Regenerative inflammation: lessons from Drosophila intestinal epithelium in health and disease

Pathogens. 2013 Apr 2;2(2):209-31. doi: 10.3390/pathogens2020209.

Abstract

Intestinal inflammation is widely recognized as a pivotal player in health and disease. Defined cytologically as the infiltration of leukocytes in the lamina propria layer of the intestine, it can damage the epithelium and, on a chronic basis, induce inflammatory bowel disease and potentially cancer. The current view thus dictates that blood cell infiltration is the instigator of intestinal inflammation and tumor-promoting inflammation. This is based partially on work in humans and mice showing that intestinal damage during microbially mediated inflammation activates phagocytic cells and lymphocytes that secrete inflammatory signals promoting tissue damage and tumorigenesis. Nevertheless, extensive parallel work in the Drosophila midgut shows that intestinal epithelium damage induces inflammatory signals and growth factors acting mainly in a paracrine manner to induce intestinal stem cell proliferation and tumor formation when genetically predisposed. This is accomplished without any apparent need to involve Drosophila hemocytes.

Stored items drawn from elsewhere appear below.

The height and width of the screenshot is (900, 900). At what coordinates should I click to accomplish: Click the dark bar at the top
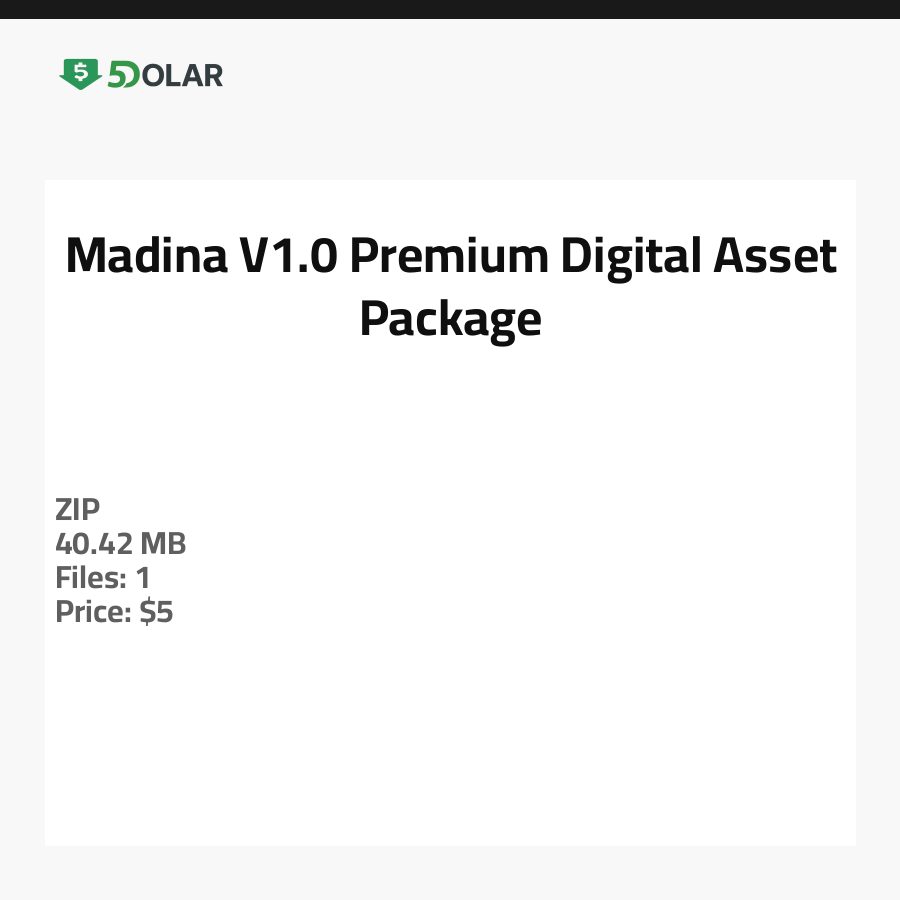coord(450,9)
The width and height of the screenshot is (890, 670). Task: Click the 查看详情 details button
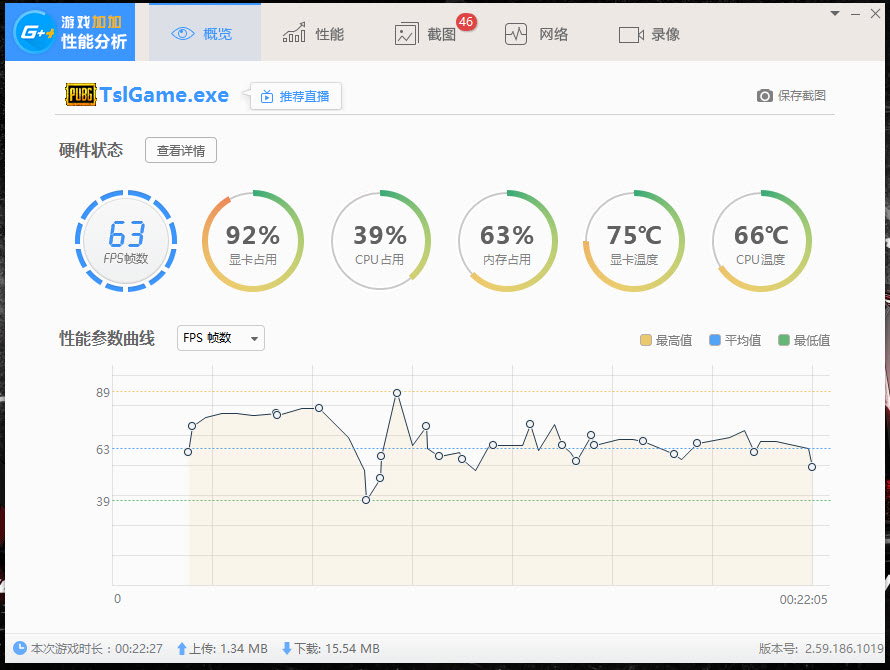(181, 151)
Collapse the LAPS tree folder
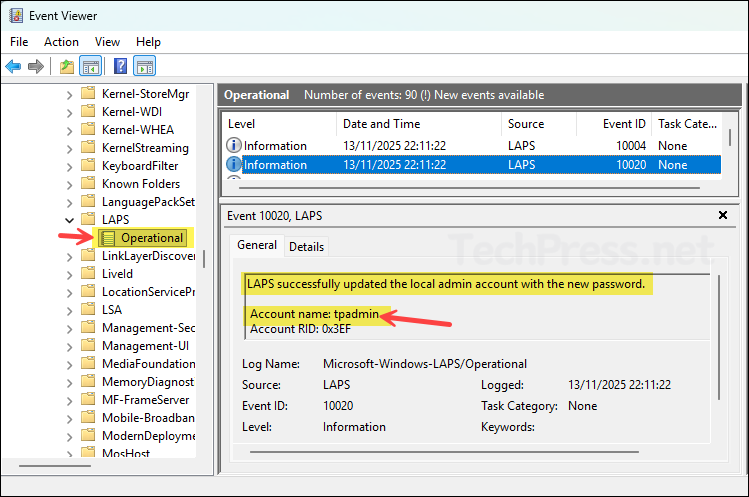Viewport: 749px width, 497px height. [x=69, y=220]
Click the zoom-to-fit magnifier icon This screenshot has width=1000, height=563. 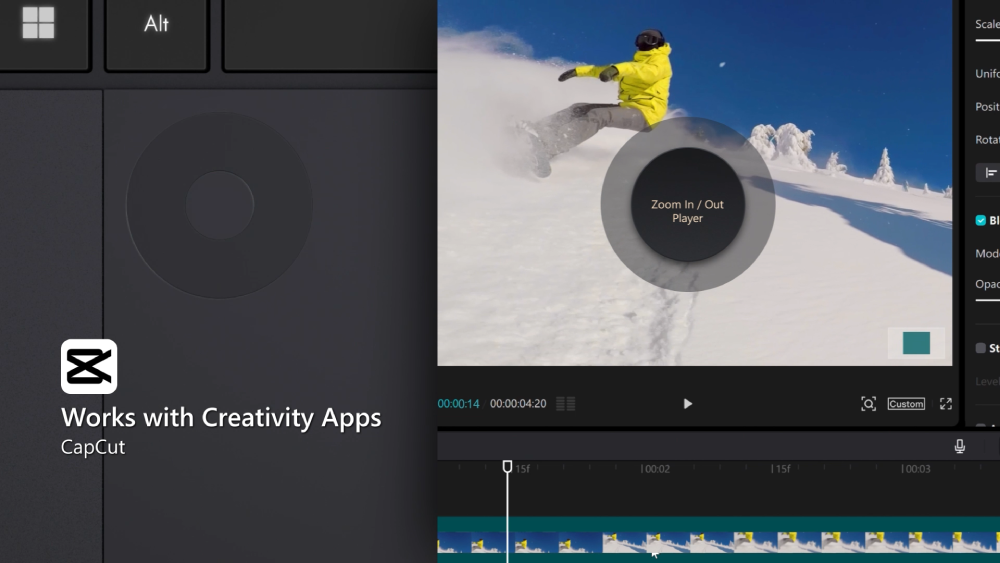click(x=868, y=404)
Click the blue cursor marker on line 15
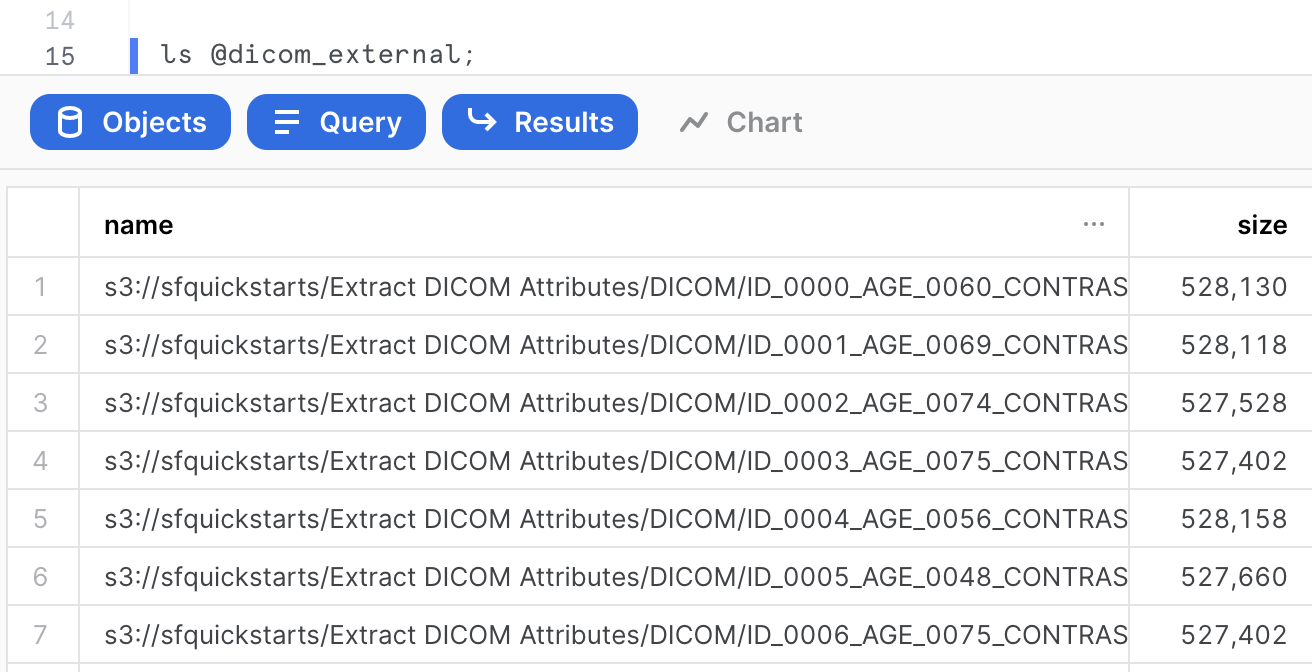This screenshot has width=1312, height=672. click(x=133, y=56)
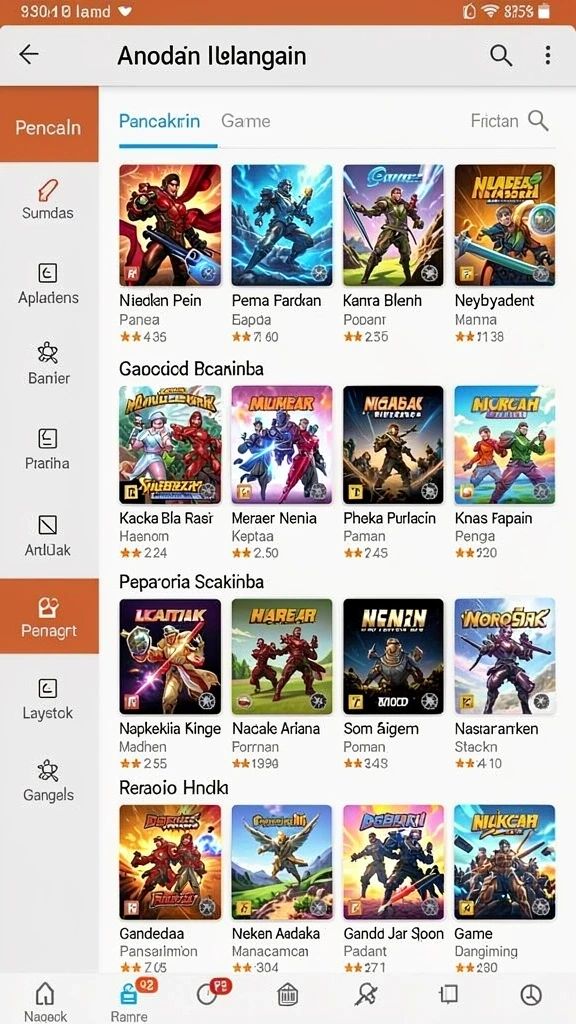
Task: Open the Apladens sidebar category
Action: click(48, 285)
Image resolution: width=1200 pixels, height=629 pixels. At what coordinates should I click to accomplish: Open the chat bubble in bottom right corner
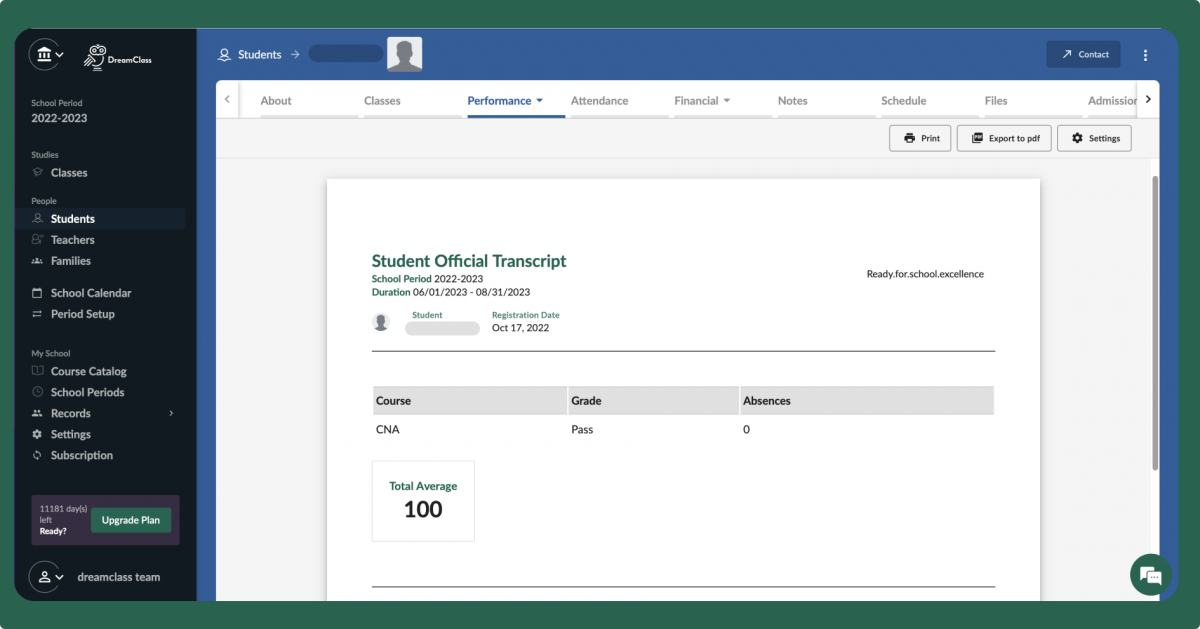click(1149, 575)
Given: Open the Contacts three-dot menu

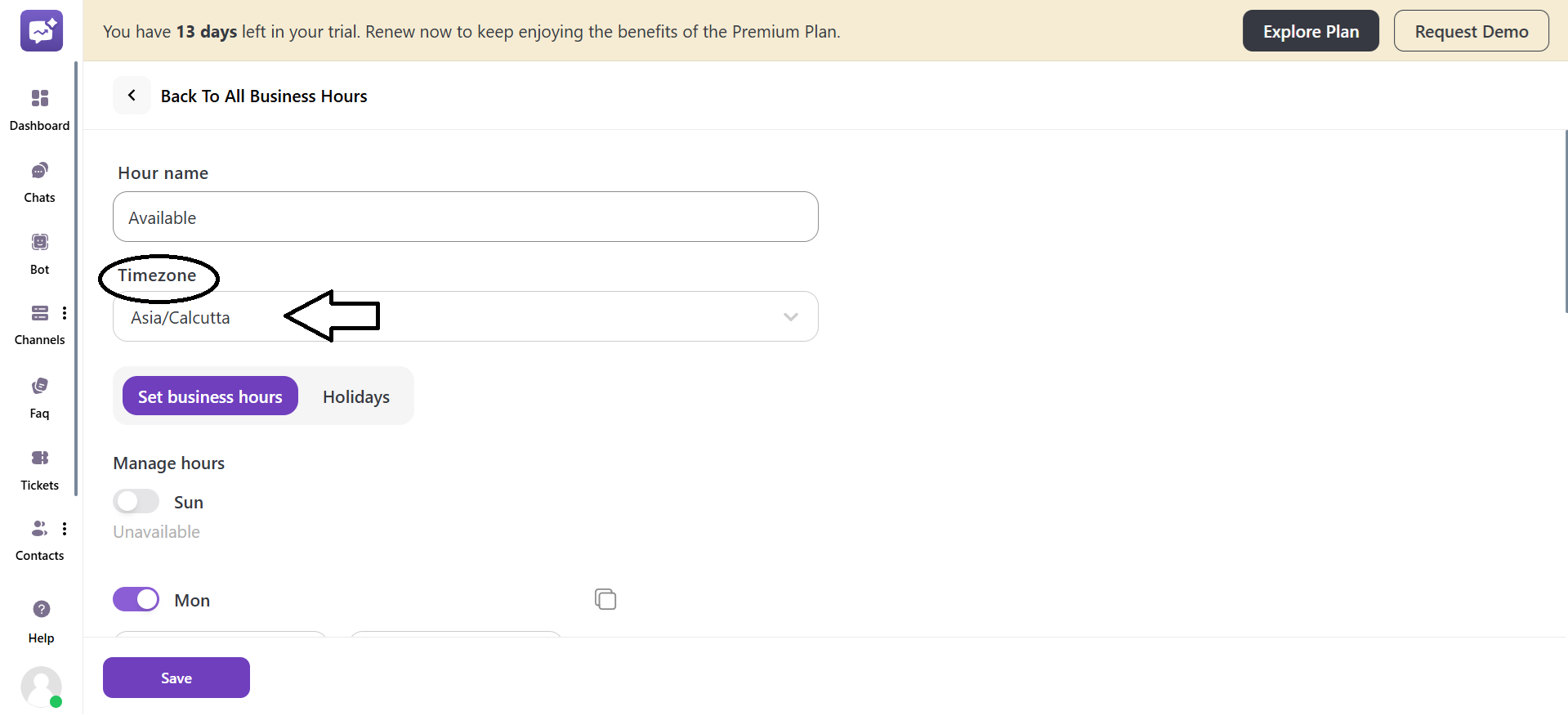Looking at the screenshot, I should click(x=65, y=529).
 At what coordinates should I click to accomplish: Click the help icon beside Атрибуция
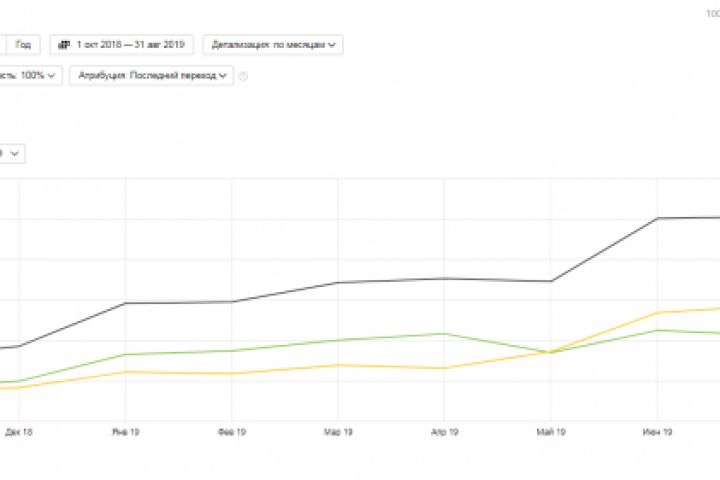(243, 76)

Therefore, recent work on Drosophila host defense to infection by expanding its main focus on systemic immunity signaling pathways to include the study of organ homeostasis in health and disease shapes a new notion that epithelially emanating cytokines and growth factors can directly act on the intestinal stem cell niche to promote "regenerative inflammation" and potentially cancer.